4. Also, place a small pot filled 2/3 with water on the stove and bring to a boil.
5. Peel the 6 potatoes, wash them, and cut them into small chunks, rewash them well, and cook them in boiling water until tender. Be careful not to overcook them, or they will fall apart; better to leave them a minute less of cooking, and leave them 5 minutes with the heat off as well. Then drain.
3. boiled octopus
4. Boiled potatoes
6. Now prepare the seasoning, the salmoriglio, a typical seasoning used a lot in the south, as much in Calabria as in Sicily, excellent with meat or fish, especially grilled, or cold dishes.
Salmoriglio Sauce
7. Prepare the juice of 1 lemon.

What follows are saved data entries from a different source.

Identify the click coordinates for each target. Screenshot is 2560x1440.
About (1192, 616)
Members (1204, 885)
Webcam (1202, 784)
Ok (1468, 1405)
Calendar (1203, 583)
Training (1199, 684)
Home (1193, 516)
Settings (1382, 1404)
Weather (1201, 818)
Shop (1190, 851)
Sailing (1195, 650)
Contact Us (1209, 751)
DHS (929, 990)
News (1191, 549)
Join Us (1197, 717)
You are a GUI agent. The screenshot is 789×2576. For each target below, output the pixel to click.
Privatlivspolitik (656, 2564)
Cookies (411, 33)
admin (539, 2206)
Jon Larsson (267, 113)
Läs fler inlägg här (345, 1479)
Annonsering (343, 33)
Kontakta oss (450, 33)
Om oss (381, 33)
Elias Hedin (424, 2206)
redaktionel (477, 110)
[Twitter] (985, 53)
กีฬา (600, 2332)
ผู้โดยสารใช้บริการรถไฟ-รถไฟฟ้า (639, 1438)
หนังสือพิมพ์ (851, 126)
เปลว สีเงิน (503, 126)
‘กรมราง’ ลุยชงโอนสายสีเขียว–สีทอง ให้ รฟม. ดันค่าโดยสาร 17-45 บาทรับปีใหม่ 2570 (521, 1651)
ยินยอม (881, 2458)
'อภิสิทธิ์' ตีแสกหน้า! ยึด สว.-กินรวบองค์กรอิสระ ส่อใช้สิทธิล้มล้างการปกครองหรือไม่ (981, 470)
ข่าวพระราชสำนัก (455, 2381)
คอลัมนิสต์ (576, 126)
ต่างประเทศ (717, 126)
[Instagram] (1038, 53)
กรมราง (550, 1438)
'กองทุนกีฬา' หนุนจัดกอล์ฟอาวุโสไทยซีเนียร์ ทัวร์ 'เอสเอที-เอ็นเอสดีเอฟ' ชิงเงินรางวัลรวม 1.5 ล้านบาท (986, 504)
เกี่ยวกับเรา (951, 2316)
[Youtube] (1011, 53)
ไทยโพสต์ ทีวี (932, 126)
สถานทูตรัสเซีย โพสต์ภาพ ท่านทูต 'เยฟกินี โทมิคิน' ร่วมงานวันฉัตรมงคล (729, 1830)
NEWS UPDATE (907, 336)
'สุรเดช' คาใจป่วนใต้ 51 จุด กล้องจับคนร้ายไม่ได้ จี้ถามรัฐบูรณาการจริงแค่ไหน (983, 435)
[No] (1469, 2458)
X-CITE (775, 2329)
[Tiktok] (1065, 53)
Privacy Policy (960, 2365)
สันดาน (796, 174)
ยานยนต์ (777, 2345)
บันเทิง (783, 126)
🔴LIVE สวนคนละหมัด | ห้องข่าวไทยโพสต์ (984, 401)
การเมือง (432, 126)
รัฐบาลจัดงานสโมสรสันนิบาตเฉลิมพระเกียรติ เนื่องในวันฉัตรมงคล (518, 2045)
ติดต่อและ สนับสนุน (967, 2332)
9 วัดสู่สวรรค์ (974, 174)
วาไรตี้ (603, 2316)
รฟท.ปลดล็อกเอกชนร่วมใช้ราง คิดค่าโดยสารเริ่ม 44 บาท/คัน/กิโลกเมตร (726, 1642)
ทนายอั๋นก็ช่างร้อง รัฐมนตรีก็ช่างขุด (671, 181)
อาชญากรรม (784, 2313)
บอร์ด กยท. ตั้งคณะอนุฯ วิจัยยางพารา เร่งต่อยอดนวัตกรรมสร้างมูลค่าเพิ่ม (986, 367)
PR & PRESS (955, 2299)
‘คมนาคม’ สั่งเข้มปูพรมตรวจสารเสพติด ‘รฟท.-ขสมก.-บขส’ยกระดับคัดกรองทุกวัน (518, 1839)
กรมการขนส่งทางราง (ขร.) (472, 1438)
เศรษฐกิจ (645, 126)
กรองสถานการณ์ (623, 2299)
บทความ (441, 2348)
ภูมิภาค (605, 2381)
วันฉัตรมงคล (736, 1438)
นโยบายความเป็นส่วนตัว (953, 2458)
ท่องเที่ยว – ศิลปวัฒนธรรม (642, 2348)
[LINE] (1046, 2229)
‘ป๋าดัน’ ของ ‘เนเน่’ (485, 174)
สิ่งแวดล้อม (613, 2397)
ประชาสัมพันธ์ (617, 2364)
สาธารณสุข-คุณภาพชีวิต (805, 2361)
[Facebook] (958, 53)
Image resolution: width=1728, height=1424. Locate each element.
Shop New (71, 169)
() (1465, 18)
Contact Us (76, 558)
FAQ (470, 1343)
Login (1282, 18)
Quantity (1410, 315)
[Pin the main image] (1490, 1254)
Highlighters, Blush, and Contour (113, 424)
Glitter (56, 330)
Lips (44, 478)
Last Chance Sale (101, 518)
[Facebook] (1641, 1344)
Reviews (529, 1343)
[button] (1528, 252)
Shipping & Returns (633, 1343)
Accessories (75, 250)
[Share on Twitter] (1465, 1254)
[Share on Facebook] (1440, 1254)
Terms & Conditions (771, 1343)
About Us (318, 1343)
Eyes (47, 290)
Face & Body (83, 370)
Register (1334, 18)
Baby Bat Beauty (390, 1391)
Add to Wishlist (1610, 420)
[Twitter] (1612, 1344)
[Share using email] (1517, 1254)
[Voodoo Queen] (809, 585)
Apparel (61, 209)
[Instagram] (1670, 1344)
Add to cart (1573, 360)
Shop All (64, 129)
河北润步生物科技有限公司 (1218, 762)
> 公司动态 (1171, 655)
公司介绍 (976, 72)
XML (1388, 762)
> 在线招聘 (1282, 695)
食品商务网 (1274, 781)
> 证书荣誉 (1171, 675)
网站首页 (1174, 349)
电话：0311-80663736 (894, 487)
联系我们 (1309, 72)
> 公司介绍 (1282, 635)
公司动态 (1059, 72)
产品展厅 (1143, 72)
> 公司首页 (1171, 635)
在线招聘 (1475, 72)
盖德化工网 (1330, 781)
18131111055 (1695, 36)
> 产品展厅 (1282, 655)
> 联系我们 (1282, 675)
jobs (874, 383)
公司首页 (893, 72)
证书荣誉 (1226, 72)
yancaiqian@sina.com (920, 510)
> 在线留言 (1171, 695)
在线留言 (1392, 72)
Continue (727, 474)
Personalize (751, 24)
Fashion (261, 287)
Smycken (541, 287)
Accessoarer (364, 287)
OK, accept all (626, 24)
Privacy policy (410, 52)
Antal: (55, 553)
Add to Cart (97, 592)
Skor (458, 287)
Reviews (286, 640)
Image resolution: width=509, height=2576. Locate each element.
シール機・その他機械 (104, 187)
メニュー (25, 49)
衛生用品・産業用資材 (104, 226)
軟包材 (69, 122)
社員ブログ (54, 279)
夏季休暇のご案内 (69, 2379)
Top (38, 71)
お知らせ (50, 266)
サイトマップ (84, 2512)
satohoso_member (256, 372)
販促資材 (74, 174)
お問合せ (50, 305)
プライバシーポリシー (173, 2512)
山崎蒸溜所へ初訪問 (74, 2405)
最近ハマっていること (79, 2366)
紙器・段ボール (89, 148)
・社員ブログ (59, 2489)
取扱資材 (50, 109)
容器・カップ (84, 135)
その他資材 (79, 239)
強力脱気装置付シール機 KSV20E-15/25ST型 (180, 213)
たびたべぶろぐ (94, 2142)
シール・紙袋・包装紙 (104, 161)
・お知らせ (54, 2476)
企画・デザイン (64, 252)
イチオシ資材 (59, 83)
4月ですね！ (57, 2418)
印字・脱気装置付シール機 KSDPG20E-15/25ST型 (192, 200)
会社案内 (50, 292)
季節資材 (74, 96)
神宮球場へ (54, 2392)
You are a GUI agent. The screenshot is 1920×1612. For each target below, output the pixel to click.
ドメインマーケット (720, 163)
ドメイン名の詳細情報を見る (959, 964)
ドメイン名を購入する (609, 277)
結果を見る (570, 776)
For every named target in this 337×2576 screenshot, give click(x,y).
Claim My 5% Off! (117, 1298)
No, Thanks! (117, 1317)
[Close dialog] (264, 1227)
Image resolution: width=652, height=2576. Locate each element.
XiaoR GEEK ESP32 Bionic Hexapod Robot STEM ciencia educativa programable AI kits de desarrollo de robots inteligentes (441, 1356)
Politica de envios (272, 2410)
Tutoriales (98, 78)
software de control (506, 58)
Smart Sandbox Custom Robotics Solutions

To tell the truth, I used a lime that you see in the picture, super ripe, picked from my garden.
8. Finely chop the washed and as dry as possible parsley on a cutting board with a knife. Then place it in a bowl and add the lemon juice, a little olive oil, about double compared to the lemon, then add salt, freshly ground black pepper, a finely crushed garlic clove with a garlic press, and if you like, also finely chopped chili pepper, and finally dried oregano and a little water, and mix with a fork.
9. Remove the octopus from the cooking water, and cut it into pieces, not too large. Cut it carefully so it stays perfect visually as well. Season in a bowl with some of the prepared salmoriglio, so it starts to absorb the flavor. Also, add the potatoes, now cooled, and season with all the prepared salmoriglio, mix well, leave to rest a bit before serving, and you’ll see what a good dish you’ll bring to the table.
Octopus and Potato Salad on Scallop Shell
10. Here is an original and elegant way to serve it for the holidays, a delicious octopus and potato appetizer on a scallop shell, one shell per portion for a varied seafood appetizer, with these quantities at least 8 servings.
The octopus and potato salad can be stored in the fridge for a couple of days in a closed container.
The octopus with potatoes can be enjoyed either warm or cold, or even better at room temperature.
FAQ (Questions and Answers)
Can it be prepared in advance?
Of course, you can prepare all the ingredients in advance, even the day before, and prepare the salad a few hours before serving it, and it will seem freshly made.
Of course, you can prepare all the ingredients in advance, even the day before, and prepare the salad a few hours before serving it, and it will seem freshly made.